Forward references can be resolved to actual types at runtime using functions like typing.get_type_hints() or attrs.resolve_types()}.

Typed Settings tries to resolve forward references when loading settings or when combining settings from attrs classes to new classes.

This may not always work reliably, for example

  • if classes are defined inside nested scopes (i.e., inside functions or other classes):

    >>> import attrs
    >>>
    >>> def get_cls():
    ...     @attrs.frozen
    ...     class Nested:
    ...         x: "int"
    ...
    ...     @attrs.frozen
    ...     class Settings:
    ...         opt: "Nested"
    ...
    ...     return Settings
    >>>
    >>> attrs.resolve_types(get_cls())
    Traceback (most recent call last):
      ...
    NameError: name 'Nested' is not defined
    
  • if classes reference other classes in a collection:

    >>> import attrs
    >>>
    >>> @attrs.frozen
    ... class Nested:
    ...     x: "int"
    ...
    >>> @attrs.frozen
    ... class Settings:
    ...     opt: "list[Nested]"
    ...
    >>>
    >>> # This works
    >>> # ("globalns" and "localns" are only required for this doctest example):
    >>> Settings = attrs.resolve_types(Settings, globalns=globals(), localns=locals())
    >>> attrs.fields(Settings).opt.type
    list[__test__.Nested]
    >>> # But "resolve_types" is not recursive, so "Nested" is still unresolved:
    >>> attrs.fields(Nested).x.type
    'int'
    

In these cases, you can decorate your classes with typed_settings.resolve_types(), which is an improved version of attrs.resolve_types().
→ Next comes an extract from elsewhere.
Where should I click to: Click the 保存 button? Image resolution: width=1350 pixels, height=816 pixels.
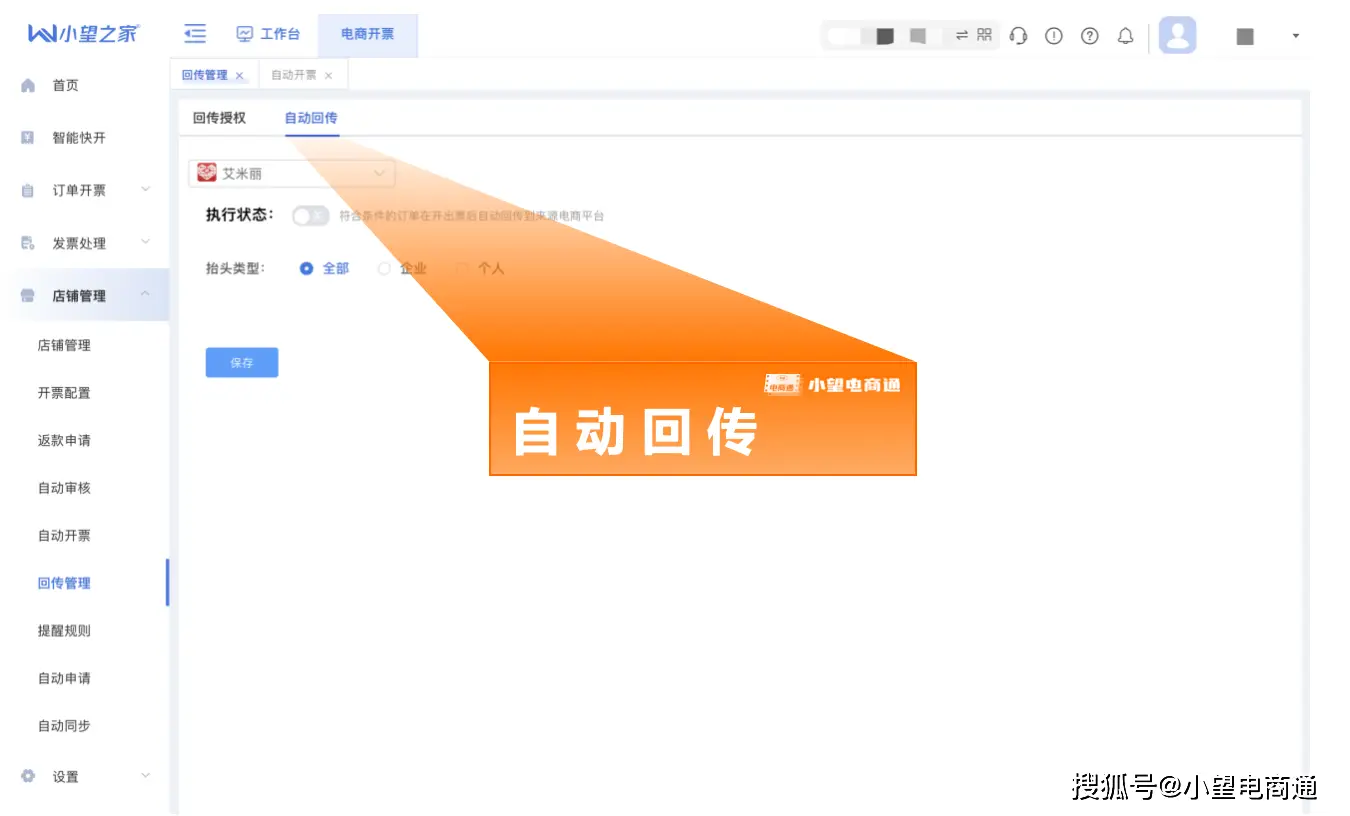241,362
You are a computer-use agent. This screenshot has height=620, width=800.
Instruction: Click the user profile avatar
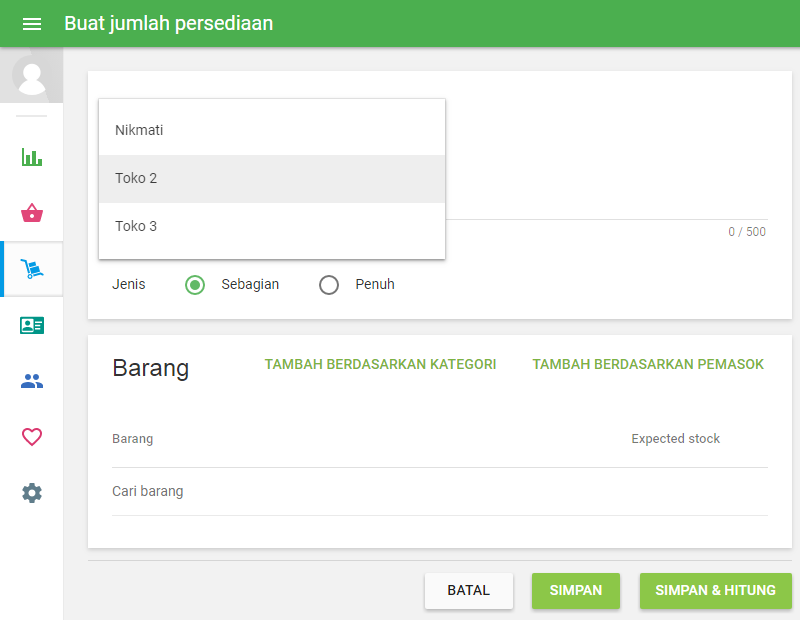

You can pass globals and locals when using it as a class decorator and it also supports dataclasses:

>>> import attrs
>>> import typed_settings as ts
>>>
>>> def get_cls():
...
...     @ts.resolve_types
...     @attrs.frozen
...     class Nested:
...         x: "int"
...
...     @ts.resolve_types(globalns=globals(), localns=locals())
...     @attrs.frozen
...     class Settings:
...         opt: "list[Nested]"
...
...     return Settings, Nested
>>>
>>> Settings2, Nested2 = get_cls()
>>> attrs.fields(Settings2).opt.type
list[__test__.get_cls.<locals>.Nested]
>>> attrs.fields(Nested2).x.type
<class 'int'>

Hint

Pydantic models are not resolved (resolve_types() is a no-op), because they just work out-of-the box.